TASK: Rewrite all of the lines below, requests included. In the answers, multiply every coordinate by 0.35 and round to the nearest whole number, with halves rounded up. Leave every number in the requests as it is, and omit the pictures.

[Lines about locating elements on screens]

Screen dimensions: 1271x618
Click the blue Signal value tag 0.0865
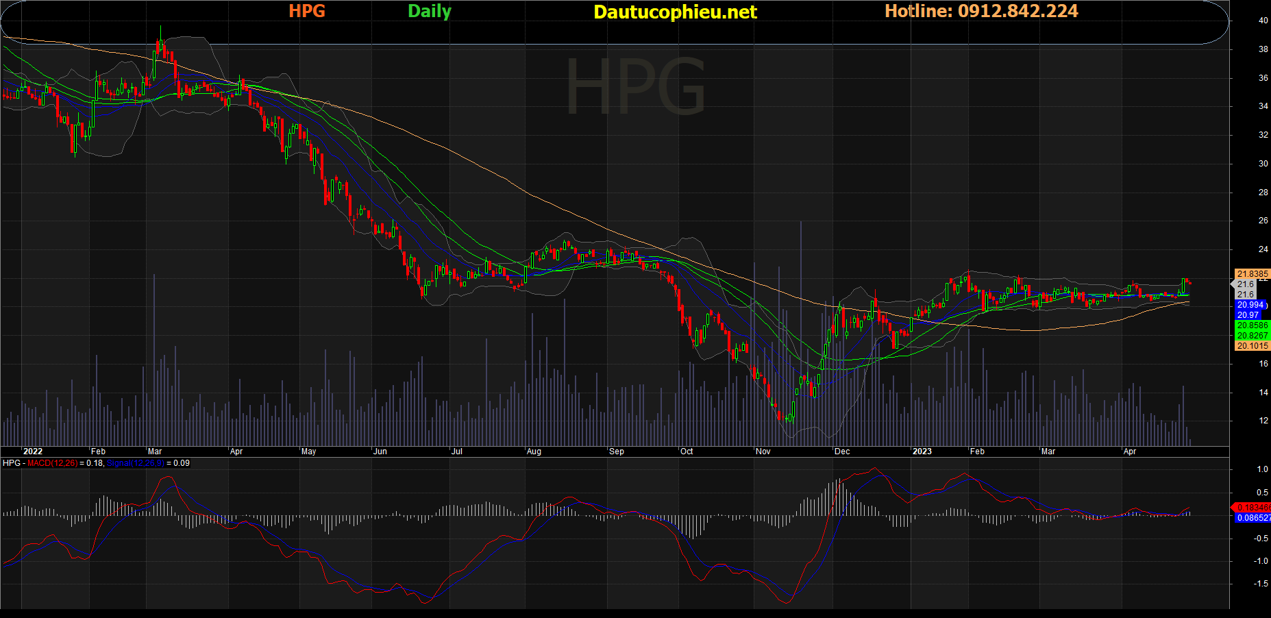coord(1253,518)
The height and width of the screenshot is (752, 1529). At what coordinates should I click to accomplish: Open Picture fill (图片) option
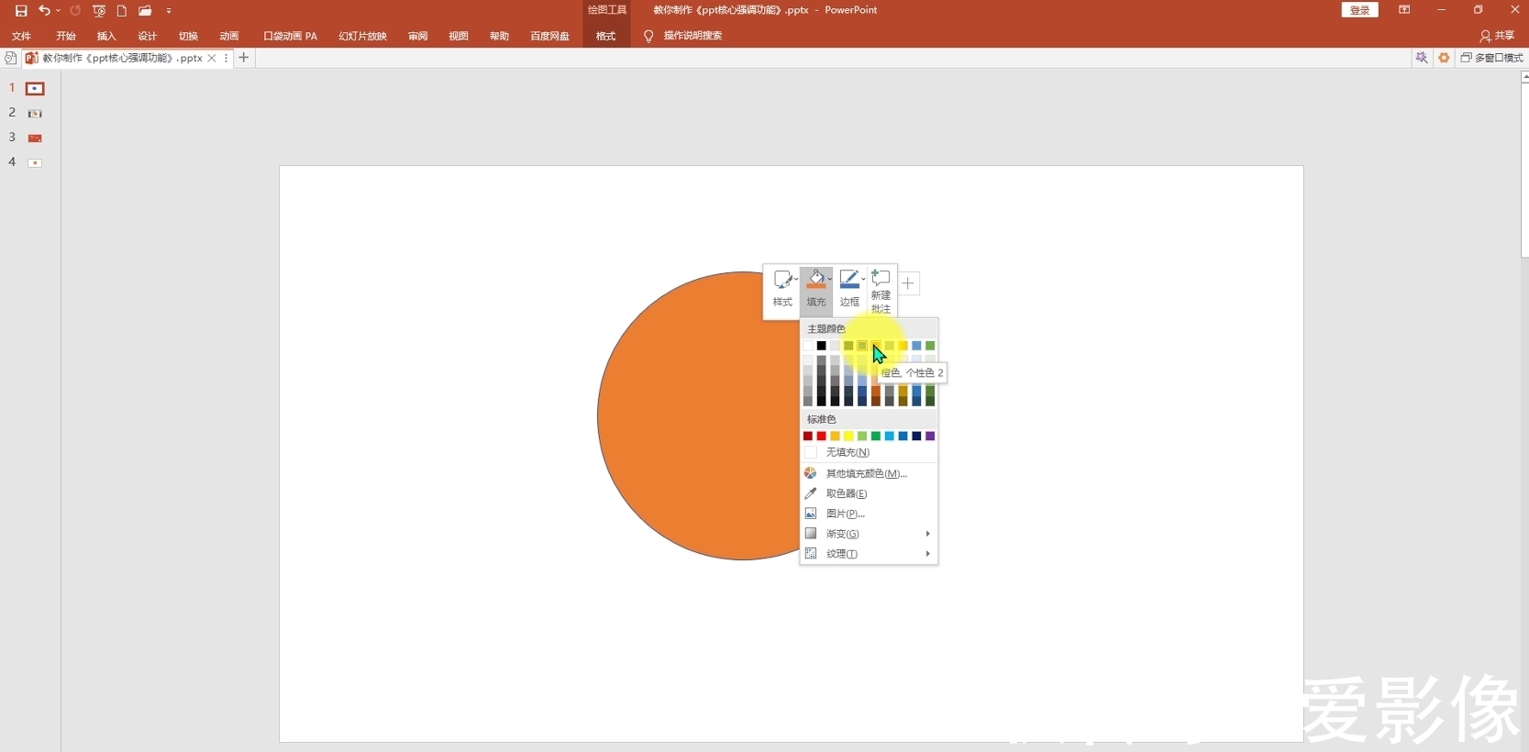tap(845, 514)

ANSWER TO THE EXERCISE:
Screen dimensions: 1271x618
Click the blue Signal value tag 0.0865
coord(439,181)
The height and width of the screenshot is (752, 1529). At what coordinates should I click to accomplish: Open Picture fill (图片) option
tap(296, 180)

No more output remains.